Only the lines from the one with "Task: Take a" through the final line below belong in the answer, copied exactly and without pictures.

Excerpts from a dataset:
—————

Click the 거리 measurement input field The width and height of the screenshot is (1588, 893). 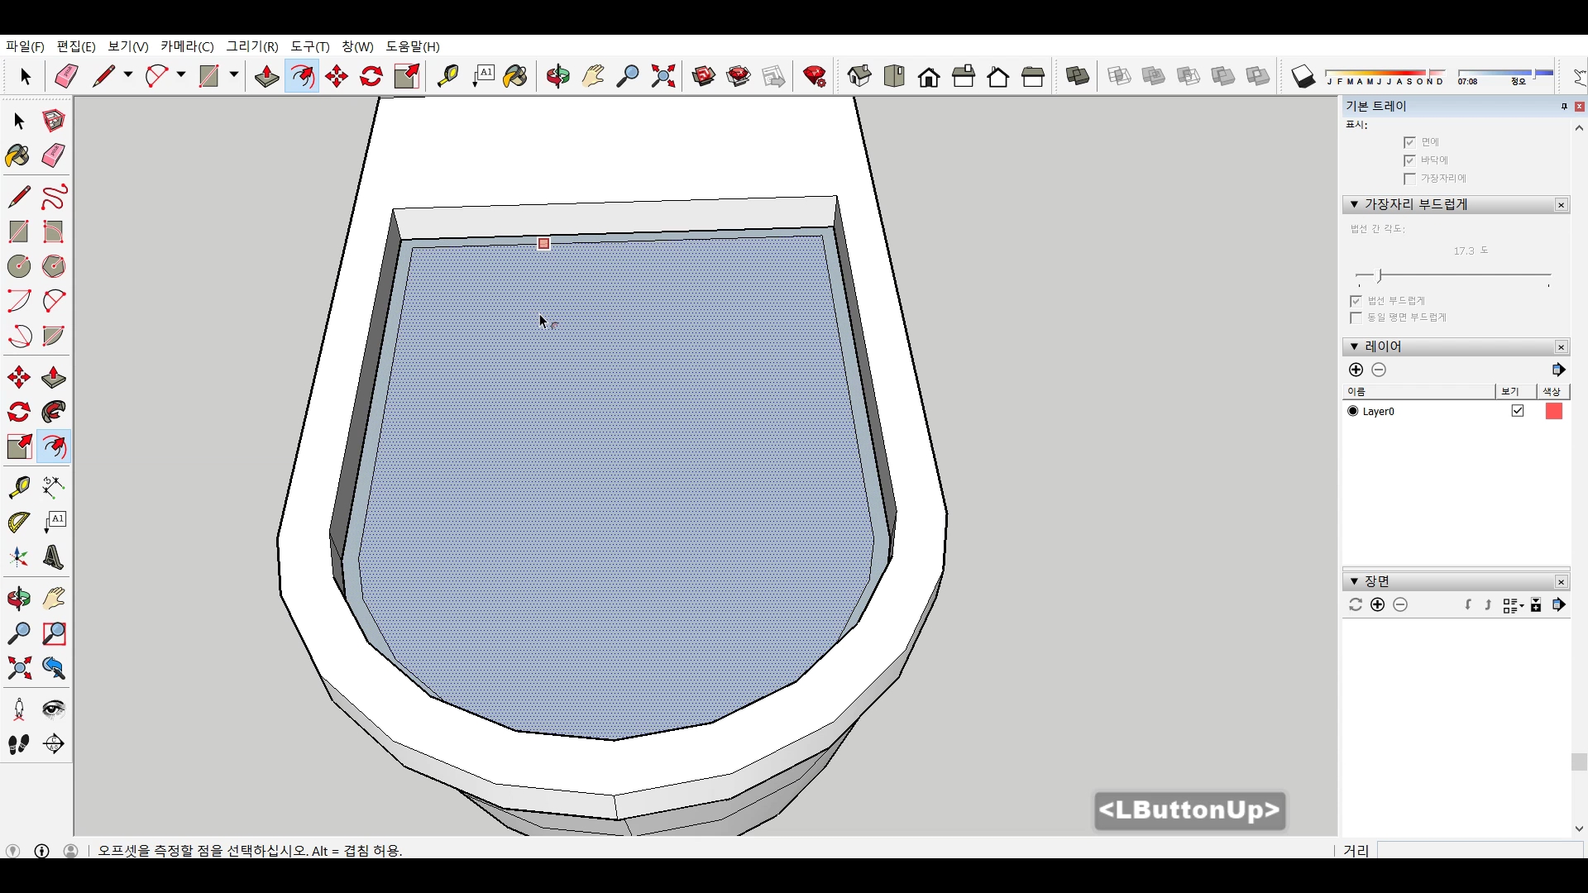(1479, 850)
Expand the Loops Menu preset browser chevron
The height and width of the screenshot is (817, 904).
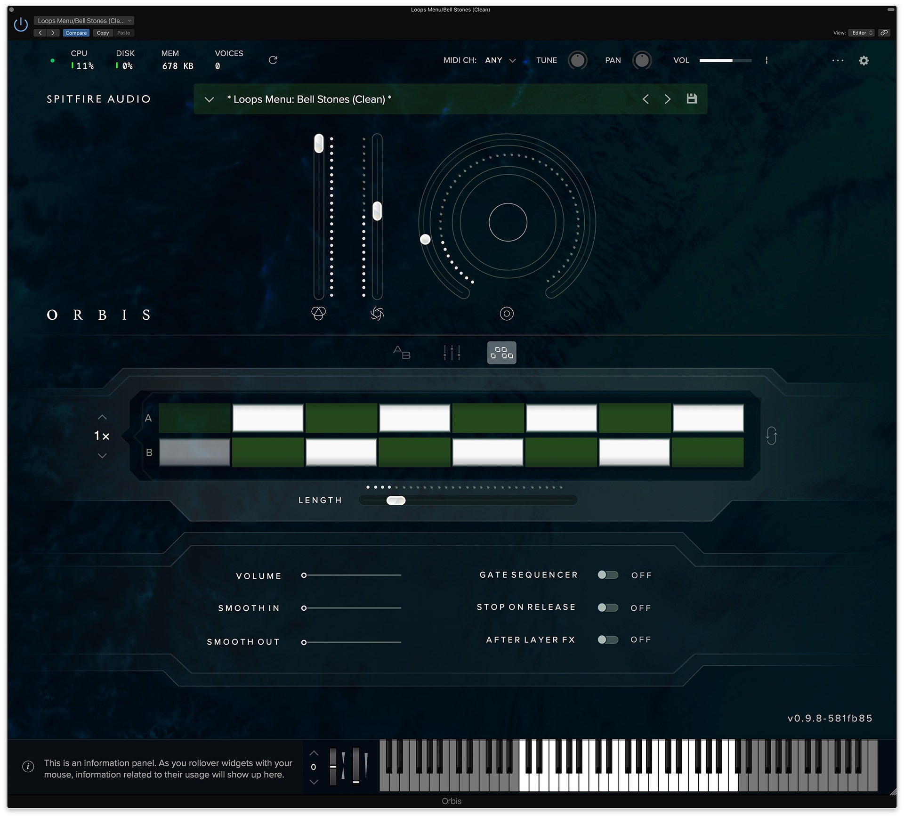coord(210,99)
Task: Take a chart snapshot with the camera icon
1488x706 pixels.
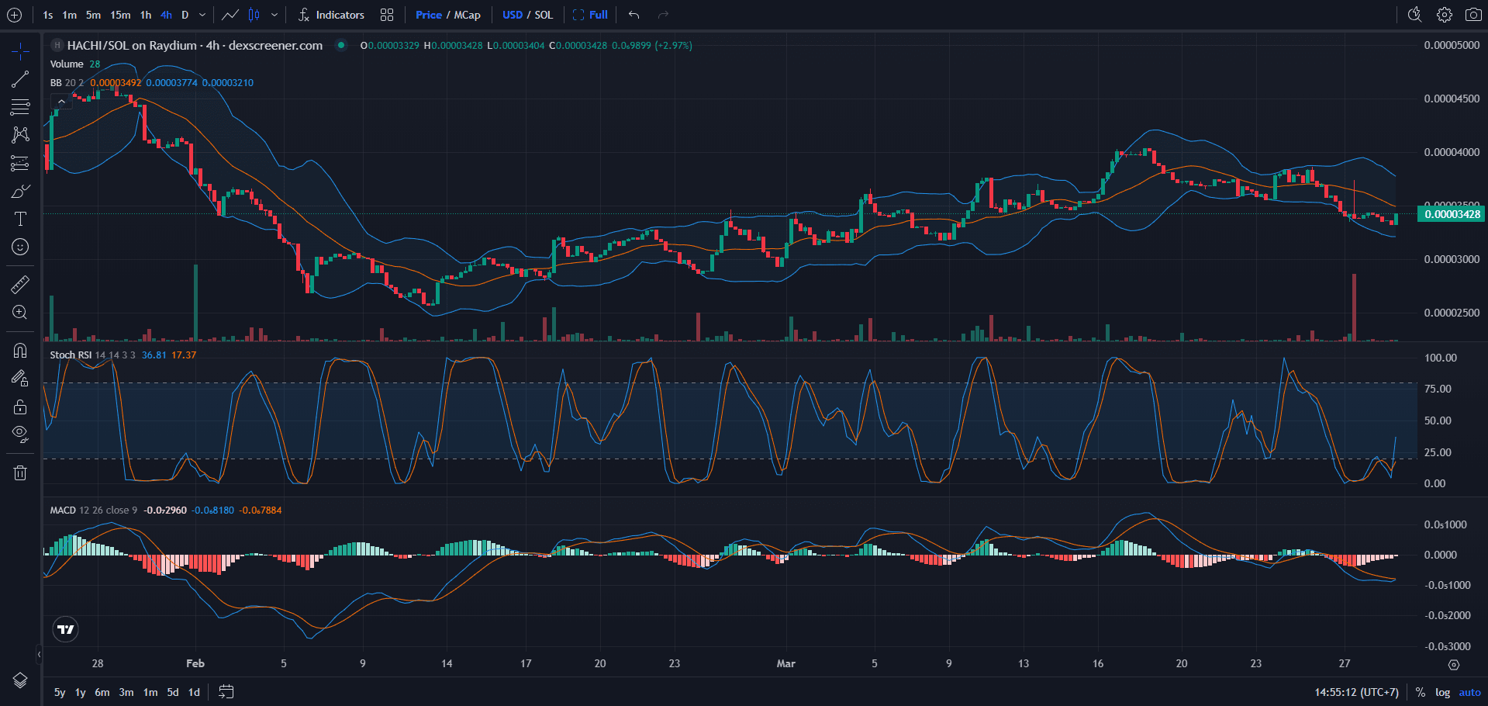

—————

Exercise output —
Task: Take a chart snapshot with the camera icon
1488x706 pixels.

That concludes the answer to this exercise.